Dans la deuxième partie, nous avons abordé la question du traumatisme dû à la clinique ou à l'hôpital, dans la subversion du sujet et la dialectique du désir. Il est en effet important d'étudier qualitativement les interactions entre le sujet et le système de soins, la plainte et ses fonctions devenant des modes de communication pour le sujet dans un monde bouleversé par le cancer. Nous rendons ensuite compte de l'analyse des verbatim de 37 dyades (patient – proches). Français Les remontages thématiques ont été organisés selon la liste des registres supra-thématiques ainsi définis (1) traumatisme de l'annonce comme réminiscence d'un antécédent traumatique antérieur ou concomitant (2) rapport au temps – temporalité – présentéisme (3) rationalisation (4) tout pouvoir magique de la pensée : pensée propre du patient, pensée du soignant (5) culpabilité inconsciente, conscience de culpabilité (6) théorie anthropomorphique : le cancer comme intrus (intrus, étrangeté inquiétante) (7) théorie de l'homme non naturel (homme malade à cause de la société et des modes de vie qu'elle l'induit à adopter (8) symptômes somatiques comme avènement de la réalité du corps – symptômes corporels.
Parce que rendre compte de la subjectivité dans son ensemble est une tâche impossible, nous avons choisi, dans la troisième partie de notre travail, d'analyser un nombre limité de cas cliniques à travers une analyse métapsychologique. L'incapacité fondamentale à exprimer toute la subjectivité constitue pour nous le point commun de nos observations. Elle révèle l'écart irréductible entre le fait somatique et sa représentation, l'écart de registres entre le patient et le thérapeute, et enfin l'écart entre le symptôme somatique et le langage.

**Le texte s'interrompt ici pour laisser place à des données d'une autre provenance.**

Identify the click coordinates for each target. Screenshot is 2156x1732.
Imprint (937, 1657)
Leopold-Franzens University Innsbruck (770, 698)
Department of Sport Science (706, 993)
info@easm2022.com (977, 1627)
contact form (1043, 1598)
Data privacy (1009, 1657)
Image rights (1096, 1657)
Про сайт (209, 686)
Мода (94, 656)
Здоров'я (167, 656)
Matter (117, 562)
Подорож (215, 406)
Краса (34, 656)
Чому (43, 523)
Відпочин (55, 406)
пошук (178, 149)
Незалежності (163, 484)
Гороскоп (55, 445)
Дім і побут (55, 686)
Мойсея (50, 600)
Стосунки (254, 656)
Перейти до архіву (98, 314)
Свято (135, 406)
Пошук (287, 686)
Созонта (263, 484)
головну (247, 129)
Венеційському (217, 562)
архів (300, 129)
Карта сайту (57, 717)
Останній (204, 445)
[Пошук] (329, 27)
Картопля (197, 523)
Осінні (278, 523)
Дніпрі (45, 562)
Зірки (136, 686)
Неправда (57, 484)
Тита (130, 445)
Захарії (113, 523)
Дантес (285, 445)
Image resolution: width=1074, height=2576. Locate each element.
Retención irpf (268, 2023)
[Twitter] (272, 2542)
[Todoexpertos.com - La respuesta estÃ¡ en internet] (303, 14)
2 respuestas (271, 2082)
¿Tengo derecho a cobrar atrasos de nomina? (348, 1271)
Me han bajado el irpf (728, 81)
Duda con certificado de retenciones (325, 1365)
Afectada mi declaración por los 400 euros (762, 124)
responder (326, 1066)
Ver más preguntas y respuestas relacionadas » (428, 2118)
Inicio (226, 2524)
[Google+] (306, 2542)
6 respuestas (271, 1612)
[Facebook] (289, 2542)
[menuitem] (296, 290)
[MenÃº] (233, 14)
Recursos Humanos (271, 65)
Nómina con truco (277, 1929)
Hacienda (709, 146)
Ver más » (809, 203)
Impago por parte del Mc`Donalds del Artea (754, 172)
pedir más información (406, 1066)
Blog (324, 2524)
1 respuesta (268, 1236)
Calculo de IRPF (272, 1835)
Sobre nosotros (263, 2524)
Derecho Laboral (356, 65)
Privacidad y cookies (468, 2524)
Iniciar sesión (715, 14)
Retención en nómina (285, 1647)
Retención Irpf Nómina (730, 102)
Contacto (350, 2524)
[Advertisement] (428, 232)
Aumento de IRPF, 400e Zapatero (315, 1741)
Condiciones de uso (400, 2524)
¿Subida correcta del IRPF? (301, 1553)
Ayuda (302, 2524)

Conclusion : l'angoisse est, dans la vie psychique, l'affect le plus puissant en termes de pouvoir séparatif. Cette rupture dissocie la réalité du corps du symbolique et de l'imaginaire. La déconnexion est de courte durée et, après l'annonce, le patient s'appuie sur un système de référence qui lui est propre. Rétablir une réalité psychique le contraint à se référer à sa propre émergence en tant que sujet. Dans le flux d'énoncés constitué par ses représentations, ceux qui sont choisis visent à retracer les origines du sujet. Nous pensons que l'atmosphère traumatique, et principalement l'angoisse qu'elle génère, crée une fracture entre l'être parlant et le corps. Cette dissension révèle le système de référence culturel dans lequel le sujet est piégé. La réponse thérapeutique consiste à aider le patient à construire de nouvelles grilles de référence. Un lieu où le Tuchê , c'est-à-dire l'inconscient poïétique, un temps brisé par l'angoisse, retrouverait sa fonction.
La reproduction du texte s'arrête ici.